The surface wettability of sample dishes was assessed by the previously proposed liquid-squeezing method20,21. In brief, the sample dish was rinsed with fresh ultra-pure water, the rinsing water was carefully removed from the dish, and then 1.5 mL of ultra-pure water was poured into the dish for the assessment. After the sample dish with the constant volume of water was set on the flat stage of a wettability assessment system (prototype) (Kitagawa Corporation, Hiroshima, Japan) (Fig. 4B), air compressed at 5 kPa was released from an air nozzle (i.d., 0.5 mm) positioned at a height of 15 mm from the water surface in the dish. The behaviour of liquid during air-jet application was monitored by the accessory digital camera of the system. The diameter of the liquid-squeezed area was automatically determined from the monitored images with the accessory image processing software of the system.

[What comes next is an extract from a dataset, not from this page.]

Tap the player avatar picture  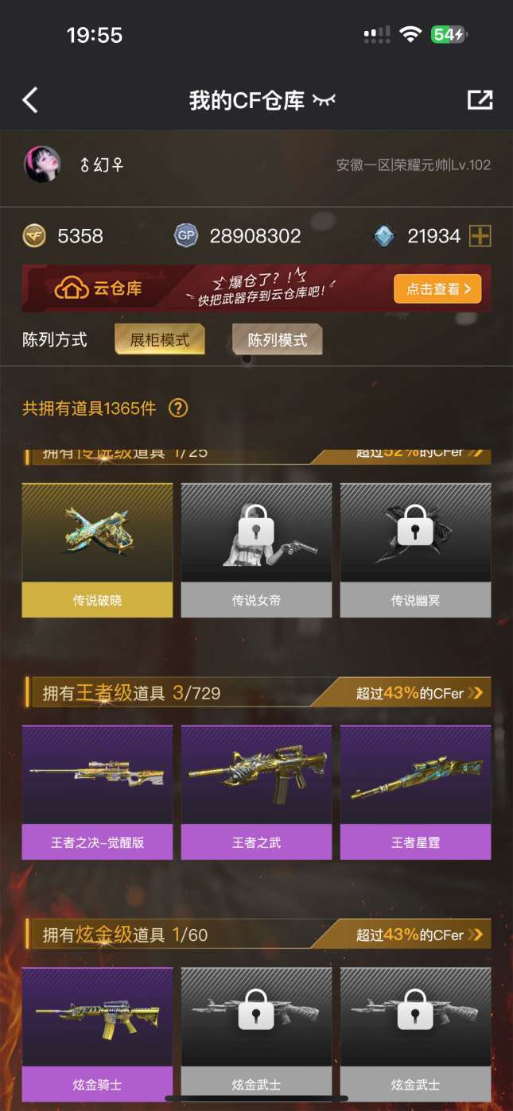(x=42, y=165)
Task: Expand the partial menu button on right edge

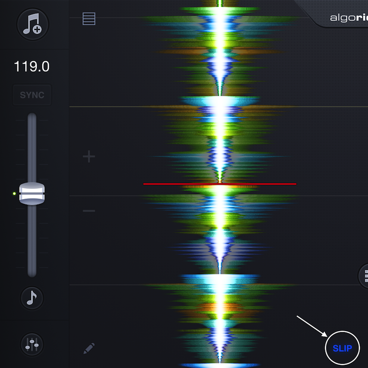Action: (364, 276)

As a conventional method, the captive bubble contact angle measurement was employed for assessing the wettability of sample surfaces in liquid. Before the contact angle measurement, the bottom surface of the sample dish was trimmed out with an ultrasonic cutter (USW-334) (Honda Electronics, Aichi, Japan) to get a 1-cm width specimen, and then, the specimen was placed with its bottom surface up and immersed into the ultra-pure water that filled the water chamber of a contact angle meter (DMs-401) (Kyowa Interface Science, Saitama, Japan). A single bubble with a volume of 2 to 5 μL was formed onto the specimen surface, and then, the angle of the attached bubble was automatically measured.

Data analysis

For the liquid-squeezed diameter, two different indexes were defined: (1) the mean value during the air-jet application phase (t = 0.63 to 0.9 s); and (2) the residual diameter as a mean value after ceasing the air-jet application (t = 1.23 to 1.5 s). Those two indexes were determined for each liquid-squeezing experiment.

Statistical significance between two data sets was confirmed with Student’s t-test for equal variances or Welch’s t-test for unequal ones after homoscedasticity confirmation with an F-test.